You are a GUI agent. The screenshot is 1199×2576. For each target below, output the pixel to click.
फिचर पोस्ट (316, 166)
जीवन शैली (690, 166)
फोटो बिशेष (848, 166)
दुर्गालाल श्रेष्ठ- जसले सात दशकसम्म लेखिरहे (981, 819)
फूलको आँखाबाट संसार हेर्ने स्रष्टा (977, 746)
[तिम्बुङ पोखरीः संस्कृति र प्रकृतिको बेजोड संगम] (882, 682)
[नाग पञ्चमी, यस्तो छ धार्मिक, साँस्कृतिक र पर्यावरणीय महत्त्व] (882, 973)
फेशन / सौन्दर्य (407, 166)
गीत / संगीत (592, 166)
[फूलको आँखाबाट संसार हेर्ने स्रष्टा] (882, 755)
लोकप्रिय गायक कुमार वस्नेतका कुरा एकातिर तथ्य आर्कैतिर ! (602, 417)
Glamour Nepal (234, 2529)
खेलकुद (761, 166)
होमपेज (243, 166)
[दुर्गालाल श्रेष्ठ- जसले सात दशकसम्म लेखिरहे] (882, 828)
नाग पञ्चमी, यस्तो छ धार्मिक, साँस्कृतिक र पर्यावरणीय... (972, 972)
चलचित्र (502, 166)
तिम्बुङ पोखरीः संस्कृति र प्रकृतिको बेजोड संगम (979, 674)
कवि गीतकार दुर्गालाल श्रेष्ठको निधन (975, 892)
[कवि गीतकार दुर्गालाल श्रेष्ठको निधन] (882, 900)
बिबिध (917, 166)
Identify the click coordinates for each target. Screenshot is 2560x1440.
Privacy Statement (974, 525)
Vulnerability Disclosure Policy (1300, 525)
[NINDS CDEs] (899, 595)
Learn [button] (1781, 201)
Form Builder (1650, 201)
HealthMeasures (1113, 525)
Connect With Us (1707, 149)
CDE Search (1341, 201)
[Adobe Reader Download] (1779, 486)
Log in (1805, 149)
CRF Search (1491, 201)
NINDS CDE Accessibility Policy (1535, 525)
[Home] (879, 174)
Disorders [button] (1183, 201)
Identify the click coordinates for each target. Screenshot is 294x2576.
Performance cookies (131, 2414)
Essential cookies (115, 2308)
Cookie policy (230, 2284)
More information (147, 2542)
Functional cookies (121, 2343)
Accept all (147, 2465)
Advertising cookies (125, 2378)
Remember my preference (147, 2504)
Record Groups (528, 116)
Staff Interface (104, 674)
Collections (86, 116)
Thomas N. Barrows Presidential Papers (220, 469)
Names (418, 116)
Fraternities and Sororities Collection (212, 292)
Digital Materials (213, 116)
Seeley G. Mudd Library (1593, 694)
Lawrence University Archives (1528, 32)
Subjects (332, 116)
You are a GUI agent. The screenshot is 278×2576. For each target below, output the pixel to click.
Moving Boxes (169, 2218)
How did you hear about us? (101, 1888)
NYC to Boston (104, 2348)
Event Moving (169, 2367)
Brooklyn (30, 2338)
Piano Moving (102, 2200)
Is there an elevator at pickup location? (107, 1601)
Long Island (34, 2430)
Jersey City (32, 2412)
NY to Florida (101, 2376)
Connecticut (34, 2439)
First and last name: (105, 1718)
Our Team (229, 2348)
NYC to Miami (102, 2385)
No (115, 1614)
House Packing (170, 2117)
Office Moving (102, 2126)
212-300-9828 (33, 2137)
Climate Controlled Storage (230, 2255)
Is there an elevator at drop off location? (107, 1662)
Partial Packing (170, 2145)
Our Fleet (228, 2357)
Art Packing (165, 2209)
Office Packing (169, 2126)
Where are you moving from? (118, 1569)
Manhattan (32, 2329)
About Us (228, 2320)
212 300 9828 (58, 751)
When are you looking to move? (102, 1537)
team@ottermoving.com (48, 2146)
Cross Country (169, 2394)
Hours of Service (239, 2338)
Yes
_ _ _ _
> **Task statement**
What is needed here is an exact copy of all the entries.

> **Result of the exercise**
You are a GUI agent. The screenshot is 1199×2576. For each target below, output the pixel to click.
फिचर पोस्ट (316, 166)
जीवन शैली (690, 166)
फोटो बिशेष (848, 166)
दुर्गालाल श्रेष्ठ- जसले सात दशकसम्म लेखिरहे (981, 819)
फूलको आँखाबाट संसार हेर्ने स्रष्टा (977, 746)
[तिम्बुङ पोखरीः संस्कृति र प्रकृतिको बेजोड संगम] (882, 682)
[नाग पञ्चमी, यस्तो छ धार्मिक, साँस्कृतिक र पर्यावरणीय महत्त्व] (882, 973)
फेशन / सौन्दर्य (407, 166)
गीत / संगीत (592, 166)
[फूलको आँखाबाट संसार हेर्ने स्रष्टा] (882, 755)
लोकप्रिय गायक कुमार वस्नेतका कुरा एकातिर तथ्य आर्कैतिर ! (602, 417)
Glamour Nepal (234, 2529)
खेलकुद (761, 166)
होमपेज (243, 166)
[दुर्गालाल श्रेष्ठ- जसले सात दशकसम्म लेखिरहे] (882, 828)
नाग पञ्चमी, यस्तो छ धार्मिक, साँस्कृतिक र पर्यावरणीय... (972, 972)
चलचित्र (502, 166)
तिम्बुङ पोखरीः संस्कृति र प्रकृतिको बेजोड संगम (979, 674)
कवि गीतकार दुर्गालाल श्रेष्ठको निधन (975, 892)
[कवि गीतकार दुर्गालाल श्रेष्ठको निधन] (882, 900)
बिबिध (917, 166)
Identify the click coordinates for each target. Screenshot is 2560x1440.
Privacy Statement (974, 525)
Vulnerability Disclosure Policy (1300, 525)
[NINDS CDEs] (899, 595)
Learn [button] (1781, 201)
Form Builder (1650, 201)
HealthMeasures (1113, 525)
Connect With Us (1707, 149)
CDE Search (1341, 201)
[Adobe Reader Download] (1779, 486)
Log in (1805, 149)
CRF Search (1491, 201)
NINDS CDE Accessibility Policy (1535, 525)
[Home] (879, 174)
Disorders [button] (1183, 201)
Identify the click coordinates for each target. Screenshot is 294x2576.
Performance cookies (131, 2414)
Essential cookies (115, 2308)
Cookie policy (230, 2284)
More information (147, 2542)
Functional cookies (121, 2343)
Accept all (147, 2465)
Advertising cookies (125, 2378)
Remember my preference (147, 2504)
Record Groups (528, 116)
Staff Interface (104, 674)
Collections (86, 116)
Thomas N. Barrows Presidential Papers (220, 469)
Names (418, 116)
Fraternities and Sororities Collection (212, 292)
Digital Materials (213, 116)
Seeley G. Mudd Library (1593, 694)
Lawrence University Archives (1528, 32)
Subjects (332, 116)
You are a GUI agent. The screenshot is 278×2576. For each target below, output the pixel to click.
Moving Boxes (169, 2218)
How did you hear about us? (101, 1888)
NYC to Boston (104, 2348)
Event Moving (169, 2367)
Brooklyn (30, 2338)
Piano Moving (102, 2200)
Is there an elevator at pickup location? (107, 1601)
Long Island (34, 2430)
Jersey City (32, 2412)
NY to Florida (101, 2376)
Connecticut (34, 2439)
First and last name: (105, 1718)
Our Team (229, 2348)
NYC to Miami (102, 2385)
No (115, 1614)
House Packing (170, 2117)
Office Moving (102, 2126)
212-300-9828 (33, 2137)
Climate Controlled Storage (230, 2255)
Is there an elevator at drop off location? (107, 1662)
Partial Packing (170, 2145)
Our Fleet (228, 2357)
Art Packing (165, 2209)
Office Packing (169, 2126)
Where are you moving from? (118, 1569)
Manhattan (32, 2329)
About Us (228, 2320)
212 300 9828 (58, 751)
When are you looking to move? (102, 1537)
team@ottermoving.com (48, 2146)
Cross Country (169, 2394)
Hours of Service (239, 2338)
Yes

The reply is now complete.